Jaimie stated that the current crop of Class 8 battery-electric trucks, while working fine in the hub model described by Dr. Miyasato, were “really working against what truckers need.” He cited four critical factors for truckers – range, payload capacity, fueling speed, and resiliency. On range, Jaimie states that trucks with variable routes can’t have limits. They need to be able to do whatever route and distance are required by a job. On payload, he cited the total weight limits on the California and national highway system as being a serious issue for battery-electric trucks. The weight of current battery trucks that can travel 250 miles could be as much as 2,000 lbs. more than their diesel counterparts. In an industry where payload is ‘the’ thing, that would reduce carrying capacity and profit. On fueling speed, Jaimie stated that truckers can’t wait around for an hour for their rig to charge up. Costs and deadlines simply won’t allow it. Lastly, on resiliency, he talked about the strain put on California’s grid in the last few years by wildfires, extreme heat, and public safety power shutoff events. He notes that in trucking, you can’t have uncertainty on whether you can refuel your vehicle or not. An excellent point, considering that 77 percent of California communities rely solely on trucking for the movement of their goods.On the cost of fuel, Jaimie reiterated that it needs to come down, citing the same factors previously noted, and hopes that the hydrogen hubs will impact prices. On the cost of the trucks themselves, he believes that the economies of scale will have a big impact on driving down the total cost of ownership, making them comparable to diesel, but agrees that the initial cost of the truck itself will remain high.
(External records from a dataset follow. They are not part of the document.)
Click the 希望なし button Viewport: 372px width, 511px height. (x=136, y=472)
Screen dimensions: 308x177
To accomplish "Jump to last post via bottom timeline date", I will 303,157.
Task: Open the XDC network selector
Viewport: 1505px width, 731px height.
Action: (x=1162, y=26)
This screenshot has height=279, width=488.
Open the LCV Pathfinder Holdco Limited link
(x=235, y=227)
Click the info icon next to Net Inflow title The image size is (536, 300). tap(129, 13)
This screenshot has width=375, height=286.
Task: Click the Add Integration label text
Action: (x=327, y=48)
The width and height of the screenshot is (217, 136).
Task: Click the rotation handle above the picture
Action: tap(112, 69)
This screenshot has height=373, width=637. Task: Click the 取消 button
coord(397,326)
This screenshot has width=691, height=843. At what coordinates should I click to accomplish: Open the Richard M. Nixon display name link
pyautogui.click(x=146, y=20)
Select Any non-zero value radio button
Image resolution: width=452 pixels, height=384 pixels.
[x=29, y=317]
I have spent some time looking at the future of battery technology – including lighter weight and faster charging options - and I discussed this with all three experts. While they see the new offerings as solving some issues with current battery trucks, they believe that they do not move the needle on power availability and the cost of infrastructure to charge electric trucks.
Hydrogen is far from done in terms of being a fuel for heavy-duty trucks, but its cost needs to come down quickly! Also, issues with the electric infrastructure and the location of California’s truck parking will hinder the rollout of battery-electric vehicles. This means neither technology is perfect and neither meets the needs of every trucking duty cycle. So, rather than trying to pick the winner in this technology horse race, truckers will need to explore their options based on their own unique locations and business needs. This won’t be easy but eliminating technologies out of hand makes no sense at this point.
Damian Breen is the founder of Environmental Communication Strategies and former Deputy Executive Officer of the Bay Area Air Quality Management District in California.